News from Africa
8 September 2017 , 5:37 am

“Show me any business sector, and I’ll show you how tourism contributes to it.”

Tourism in Africa

The opportunities for tourism in Africa are endless. “Show me any business sector in Africa, and I’ll show you how tourism contributes to it.” That was the message of Sisa Ntshona, CEO of South African Tourism, at the recent Business Traveller Africa Awards, which was held in Johannesburg.

Nshona explained that 2016 was a historical year for South Africa. “We reached the magical 10 million mark in terms of tourist arrivals, and that is a sign of things to come.”

However, Nshona also explained 2016 had been a year of recovery.

“We came from a 2014/2015 where the world decided that the whole of Africa has Ebola,” he said, adding that even though South Africa saw growth, we only had a very small part of the global tourism pie.

South Africa only has 1% of the tourism market share

There were 1.2 billion international arrivals in 2016 – but less than 5% of those came to Africa, and only 1% to South Africa. “We have less than 1% of market share.
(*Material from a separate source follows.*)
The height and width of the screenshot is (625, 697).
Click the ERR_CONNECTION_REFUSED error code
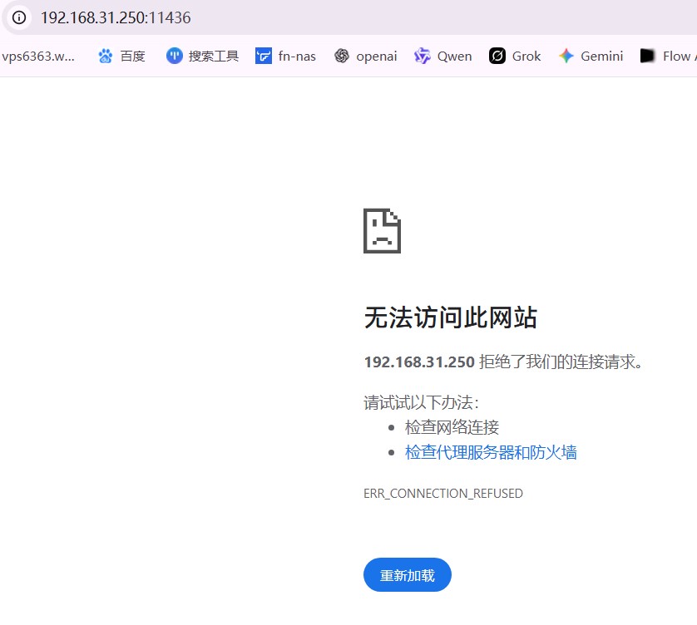pyautogui.click(x=442, y=493)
You can view that in two ways: you can think that we’re in trouble. Or, you can view it as an opportunity. As the saying goes: never let a good crisis go to waste!”

According to Nshona, tourism has been identified as an important sector that can help grow the economy and the country. “Globally tourism is expected to grow at 4% per annum. We want to grow more. We want to have more market share. We want to bring more tourists in this country,” he vowed.

Grow Tourism in Africa by five million in five years

To reach this growth, SA Tourism has developed a “five-in-five” strategy. Ntshona explains SA Tourism wants to grow tourism numbers by five million in five years. Of these figures four million would consist of international travellers, and one million domestic travellers.

Various strategies are in place to reach this ambitious target, from starting to work with South African Development Community (SADC) neighbours to package experiences in neighbouring countries (such as visiting Victoria Falls, moving to Mozambique’s beaches before coming to South Africa) to encouraging everything from health and medical tourism to sport tourism and of course, business tourism.

Coordination and inclusivity are key

However, there are still some obstacles, according to Ntshona. “My biggest frustration is the lack of coordination. We need to coordinate government and make sure we’re all aligned. We all play a role in tourism. Show me a sector, and I’ll show you how tourism contributes to it.”

Inclusivity also remains a challenge. Ntshona said: “The world is looking at inclusive growth, at how to include more minority sectors into the economy. In South Africa, we like to do things the other way around. Our challenge is about how to include more of the majority into the economy.”

South Africa painted itself into a corner by focussing only on the 3Bs: the beach, the berg and the bush, according to Ntshona.

“The 3 Bs great for the first-time visitor. But, we want to introduce new players with different products and services: cultural tourism, rural tourism, township tourism. When people feel excluded, they destroy. When they feel included, they protect. Let’s include more people in the sector.”